Work instruction:
Whenever a line in the listing contains "roku", copy that line.

Task data:
--- START ---

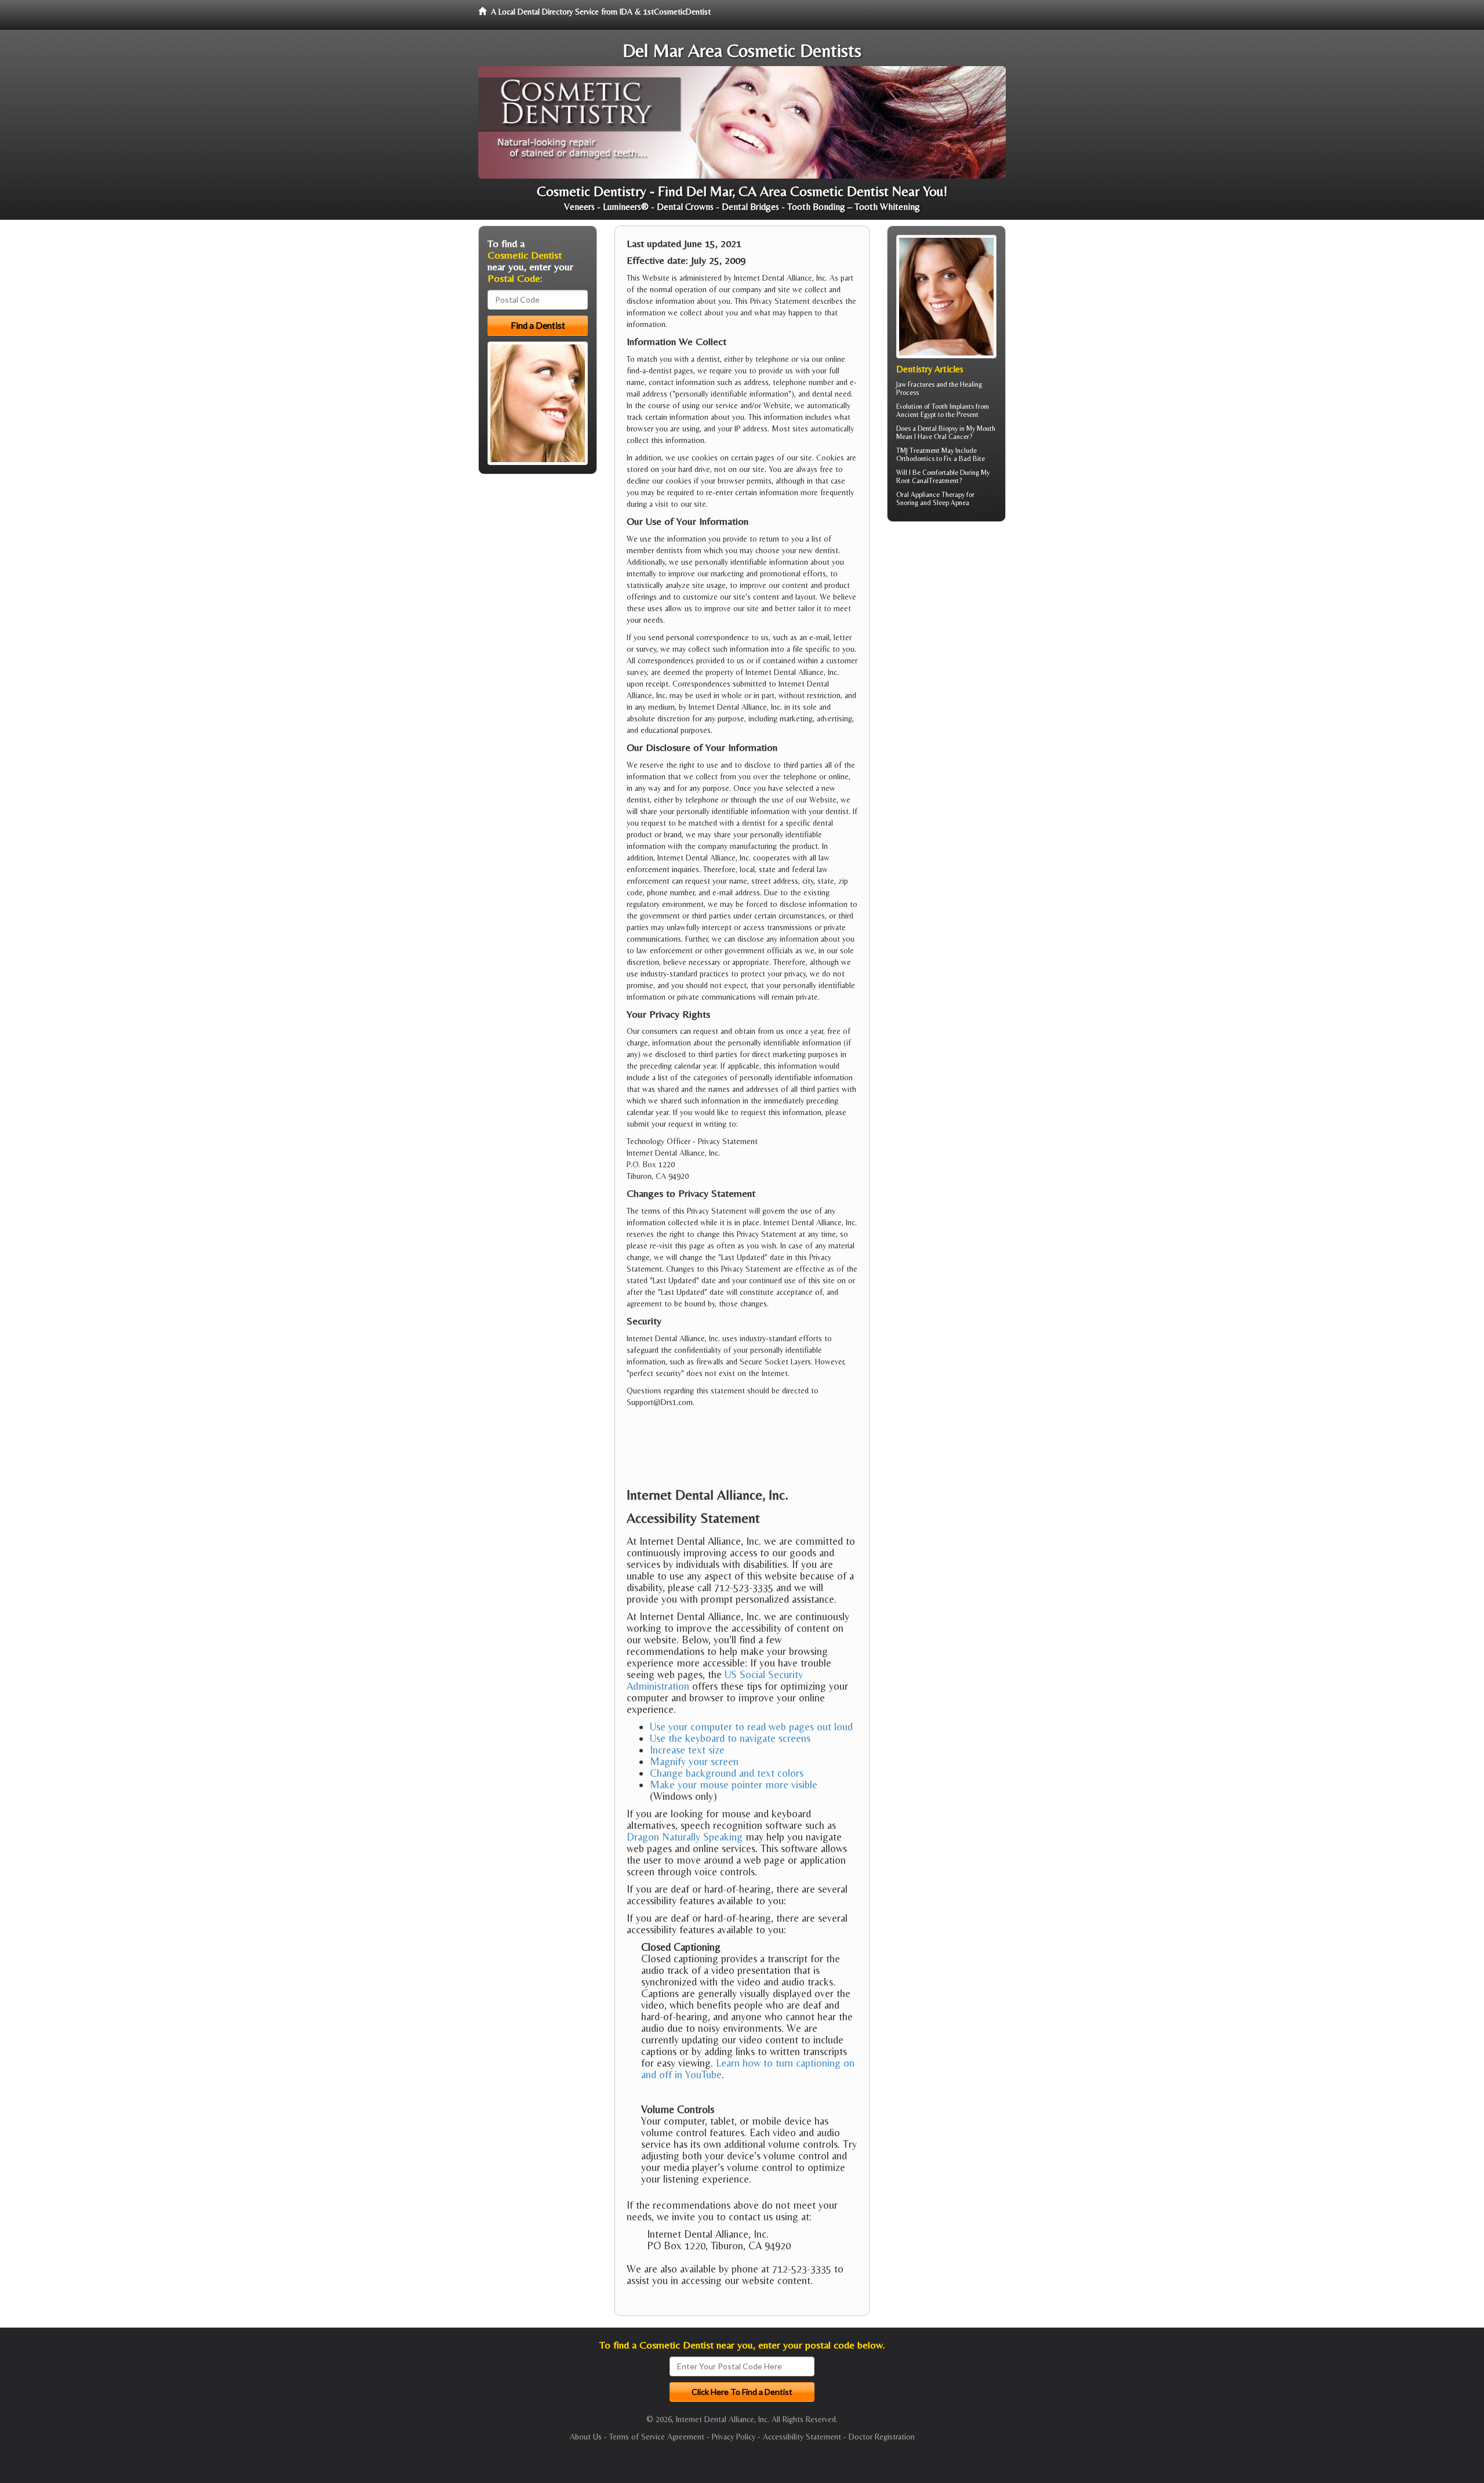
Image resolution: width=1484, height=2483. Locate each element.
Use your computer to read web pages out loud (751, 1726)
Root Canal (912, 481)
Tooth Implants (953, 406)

--- END ---
--- START ---

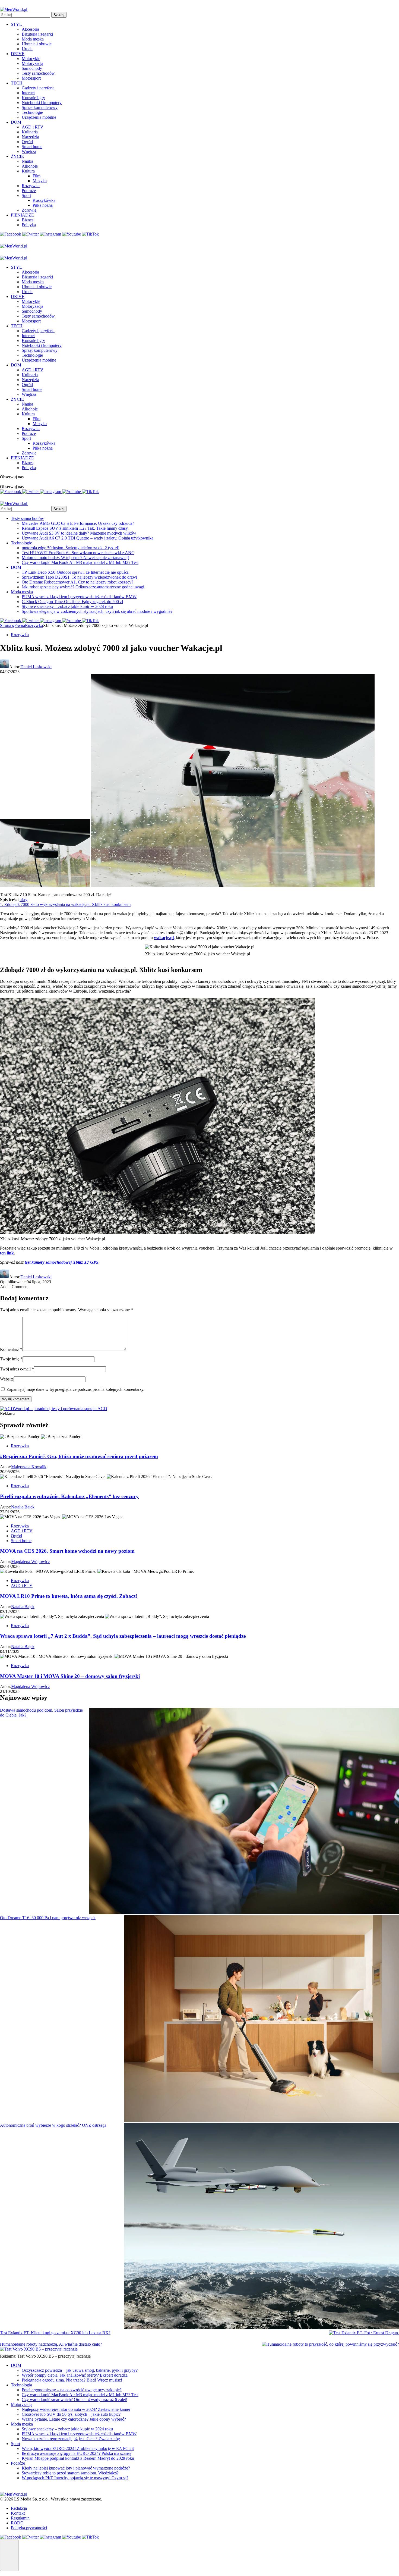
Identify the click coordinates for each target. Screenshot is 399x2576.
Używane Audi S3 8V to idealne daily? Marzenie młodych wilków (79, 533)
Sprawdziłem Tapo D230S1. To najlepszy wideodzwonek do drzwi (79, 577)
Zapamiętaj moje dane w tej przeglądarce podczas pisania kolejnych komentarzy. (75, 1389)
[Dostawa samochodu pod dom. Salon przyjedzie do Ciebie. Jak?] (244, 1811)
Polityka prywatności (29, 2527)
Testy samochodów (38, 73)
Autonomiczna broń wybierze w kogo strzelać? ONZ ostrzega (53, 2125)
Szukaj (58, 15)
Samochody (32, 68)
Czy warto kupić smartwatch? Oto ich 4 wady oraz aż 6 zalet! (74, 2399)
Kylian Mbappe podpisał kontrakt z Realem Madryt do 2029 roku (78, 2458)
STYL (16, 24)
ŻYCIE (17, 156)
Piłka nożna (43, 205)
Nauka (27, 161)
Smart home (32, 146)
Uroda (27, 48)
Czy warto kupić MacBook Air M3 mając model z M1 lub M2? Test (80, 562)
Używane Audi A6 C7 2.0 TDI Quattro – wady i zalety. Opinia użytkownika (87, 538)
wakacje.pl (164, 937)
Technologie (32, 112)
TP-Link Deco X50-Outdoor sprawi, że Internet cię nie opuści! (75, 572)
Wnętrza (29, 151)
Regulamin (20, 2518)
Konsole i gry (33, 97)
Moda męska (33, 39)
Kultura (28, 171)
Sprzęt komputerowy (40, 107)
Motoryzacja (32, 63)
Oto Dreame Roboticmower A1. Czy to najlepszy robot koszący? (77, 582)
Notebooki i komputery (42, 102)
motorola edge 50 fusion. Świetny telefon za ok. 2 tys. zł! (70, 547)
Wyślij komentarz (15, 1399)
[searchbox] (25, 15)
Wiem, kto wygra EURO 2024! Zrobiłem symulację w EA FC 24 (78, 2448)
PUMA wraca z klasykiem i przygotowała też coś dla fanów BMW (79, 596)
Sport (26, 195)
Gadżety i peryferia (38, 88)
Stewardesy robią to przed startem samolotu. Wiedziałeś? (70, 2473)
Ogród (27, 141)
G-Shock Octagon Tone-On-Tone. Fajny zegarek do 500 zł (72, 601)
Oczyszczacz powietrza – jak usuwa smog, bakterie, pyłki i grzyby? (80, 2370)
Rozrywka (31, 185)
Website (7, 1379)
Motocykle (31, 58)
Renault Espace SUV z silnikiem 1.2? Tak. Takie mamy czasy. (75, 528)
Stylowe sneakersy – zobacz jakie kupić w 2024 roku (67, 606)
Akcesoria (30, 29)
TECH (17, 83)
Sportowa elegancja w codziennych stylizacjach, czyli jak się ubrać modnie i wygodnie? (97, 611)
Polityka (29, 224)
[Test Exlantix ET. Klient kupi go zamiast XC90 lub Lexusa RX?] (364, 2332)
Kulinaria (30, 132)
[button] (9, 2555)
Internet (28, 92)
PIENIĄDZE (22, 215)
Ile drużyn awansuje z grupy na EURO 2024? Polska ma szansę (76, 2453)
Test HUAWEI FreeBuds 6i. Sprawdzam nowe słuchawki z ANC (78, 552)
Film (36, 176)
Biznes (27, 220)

--- END ---

Your solution:
Kylian Mbappe podpisał kontrakt z Realem Madryt do 2029 roku (78, 2458)
Stylowe sneakersy – zobacz jakie kupić w 2024 roku (67, 606)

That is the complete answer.